Provided text:

If the contract had been shown on the cross-examination of the witnesses, it would have affected the credibility of those who signed it to such an extent that it might have caused the jury to disbelieve their testimony. If the contract set out in the motion was signed as there alleged and a false affidavit from Carl Jackson was obtained in obedience to that contract, it was a fraud practiced on the court in favor of the plaintiff, a fraud that was extrinsic or collateral to the matter tried by the court.
In Garrett v. Minard, 82 Kan. 338, 341, 108 Pac. 80, it was said:
“It was stated as a general rule ‘that an act for which a court of equity will set aside or annul a judgment between the same parties, rendered by a court of competent jurisdiction, has relation to fraud extrinsic or collateral to the matter tried by the first court, not to fraud in the matter on which the judgment was rendered. By the expression “extrinsic or collateral fraud” is meant some act or conduct of the prevailing party which has prevented a fair submission of the controversy.’ ”

[Saved entries]
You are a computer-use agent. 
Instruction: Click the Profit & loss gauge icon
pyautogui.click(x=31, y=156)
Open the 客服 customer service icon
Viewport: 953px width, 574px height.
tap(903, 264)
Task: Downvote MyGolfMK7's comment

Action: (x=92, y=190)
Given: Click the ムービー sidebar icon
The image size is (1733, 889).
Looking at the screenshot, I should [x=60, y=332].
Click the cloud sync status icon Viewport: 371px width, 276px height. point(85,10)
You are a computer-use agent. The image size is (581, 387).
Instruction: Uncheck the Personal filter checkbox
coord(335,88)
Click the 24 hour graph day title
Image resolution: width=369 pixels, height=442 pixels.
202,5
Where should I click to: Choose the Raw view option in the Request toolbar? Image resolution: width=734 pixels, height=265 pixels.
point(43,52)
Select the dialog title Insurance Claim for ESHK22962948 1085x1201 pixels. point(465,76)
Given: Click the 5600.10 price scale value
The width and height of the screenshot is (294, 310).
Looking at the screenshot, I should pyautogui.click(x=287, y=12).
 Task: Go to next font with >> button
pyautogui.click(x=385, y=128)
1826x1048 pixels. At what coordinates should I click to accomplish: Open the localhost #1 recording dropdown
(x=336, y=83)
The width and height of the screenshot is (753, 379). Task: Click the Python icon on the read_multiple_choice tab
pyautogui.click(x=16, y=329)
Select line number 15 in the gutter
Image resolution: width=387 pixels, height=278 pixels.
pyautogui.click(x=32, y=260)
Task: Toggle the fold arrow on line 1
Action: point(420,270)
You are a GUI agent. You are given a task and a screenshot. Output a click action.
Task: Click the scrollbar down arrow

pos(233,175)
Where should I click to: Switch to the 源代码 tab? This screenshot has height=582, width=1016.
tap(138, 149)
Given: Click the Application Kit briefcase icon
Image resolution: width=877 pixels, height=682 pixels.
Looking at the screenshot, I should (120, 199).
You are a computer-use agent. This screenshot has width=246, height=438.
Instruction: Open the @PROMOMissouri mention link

Aim:
Write out the stretch of the court opinion on extrinsic fraud from "If the contract had" through "by the court.", word for word.

Reply to the exercise:
If the contract had been shown on the cross-examination of the witnesses, it would have affected the credibility of those who signed it to such an extent that it might have caused the jury to disbelieve their testimony. If the contract set out in the motion was signed as there alleged and a false affidavit from Carl Jackson was obtained in obedience to that contract, it was a fraud practiced on the court in favor of the plaintiff, a fraud that was extrinsic or collateral to the matter tried by the court.